PC makers, however, are not the only ones to blame for a sales slowdown--some of the cause lies with key suppliers.

Intel, for instance, delayed products and then could not manufacture enough of them to keep up with demand. Gateway blamed its shortfall on an inability to get enough 400-MHz and 450-MHz processors.

Dell complained today about not being able to get enough of Intel's fast "Coppermine" Pentium IIIs. These chips, originally due in September, didn't arrive until late October, and in limited quantities.

The Round Rock, Texas, company, which prides itself on being able to deliver computers within seven days, could not ship some Coppermine systems for up to 30 days, according to sources.

Another problem was the unavailability of advanced memory technology from Rambus. Dell planned to release a number of Rambus-based systems, said Kay, more than other manufacturers. But difficulty in getting Rambus-based memory crimped sales, said several sources, forcing the company to go out and buy standard computer memory at essentially the last minute. Toward the end of the year, Dell also said rising prices on standard memory would affect year-end sales.

Pessimism about the PC industry has proved wrong before. In 1998, several analysts predicted a slide in sales because of an oversupply of computers in the first half of the year. Sales for the year, however, exceeded expectations and led to high profits for Dell and others.

In fact, early sales predictions for both 1998 and 1999 proved low.

Dell's warning, which was issued after the 1 p.m. PST close of regular trading, sent its shares down about $4 to $36.38 in after-hours trading.

The shares of other computer makers also dipped in after-hours trading on the news.

Shares in Micron Electronics slipped about 31 cents to $10.88, Apple was down $2.19 to $108, Gateway shed $2.25 to $59.00 and Compaq lost 50 cents to $28.88. Shares in IBM and Hewlett-Packard were unchanged.

Despite today's setback, Dell executives said that after a slow first quarter, which will go from February to April 2000, business will get back on track.

Meredith, along with CEO Michael Dell, predicted that sales to corporate customers would rise proportionally as large companies embrace Internet businesses and undertake major upgrades.

Meredith cited a recent market research study indicating that 63 percent of chief information officers at large companies call e-commerce their most pressing goal.

"We're entering a period where businesses will have to build infrastructure to create online businesses," Meredith said, asserting that the factors that dragged down fourth-quarter earnings, namely component shortages and underwhelming corporate sales because of Year 2000 issues, were not likely to be repeated throughout 2000.

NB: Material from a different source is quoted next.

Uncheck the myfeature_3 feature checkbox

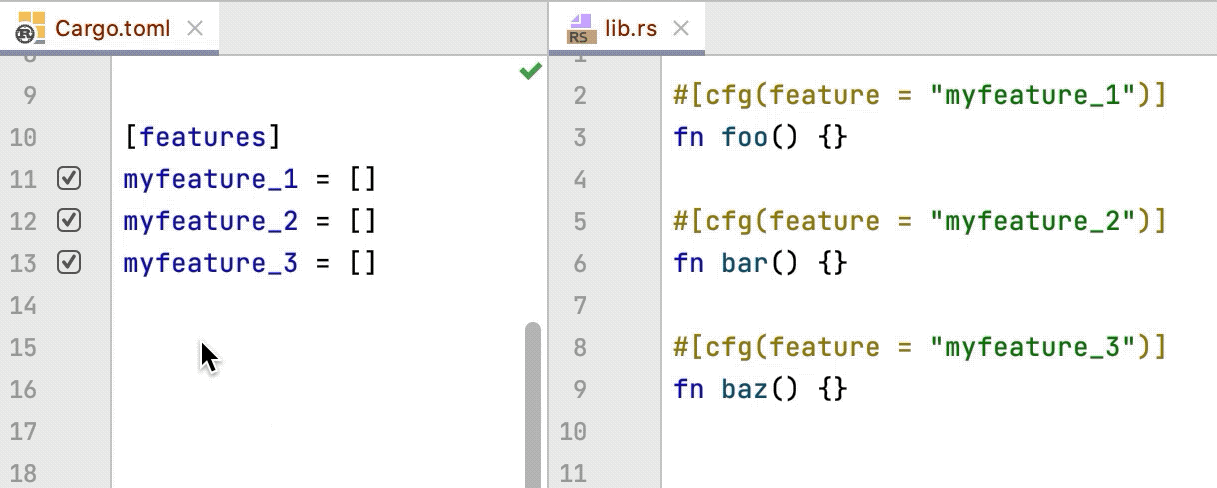[69, 263]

"We don't see either of those factors being consistent throughout the year," Meredith said. "We clearly are trying to calibrate (Wall Street) expectations, and allow ourselves more leeway to manage through turbulent times."

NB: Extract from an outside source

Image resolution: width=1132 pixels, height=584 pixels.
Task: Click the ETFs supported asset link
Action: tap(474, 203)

Michael Dell echoed the sentiment that the poor quarterly performance was an aberration.

"Our business is one where you win or lose in the transitions. This one was quite challenging because of the environment we found ourselves in. But we don't plan to fail."

At least one analyst agreed: "I think everyone will look past this quarter," said Lou Mazzuchelli, financial analyst with Gerard Klauer Mattison. "It's important to look at the outlook going forward, and I think it will be favorable."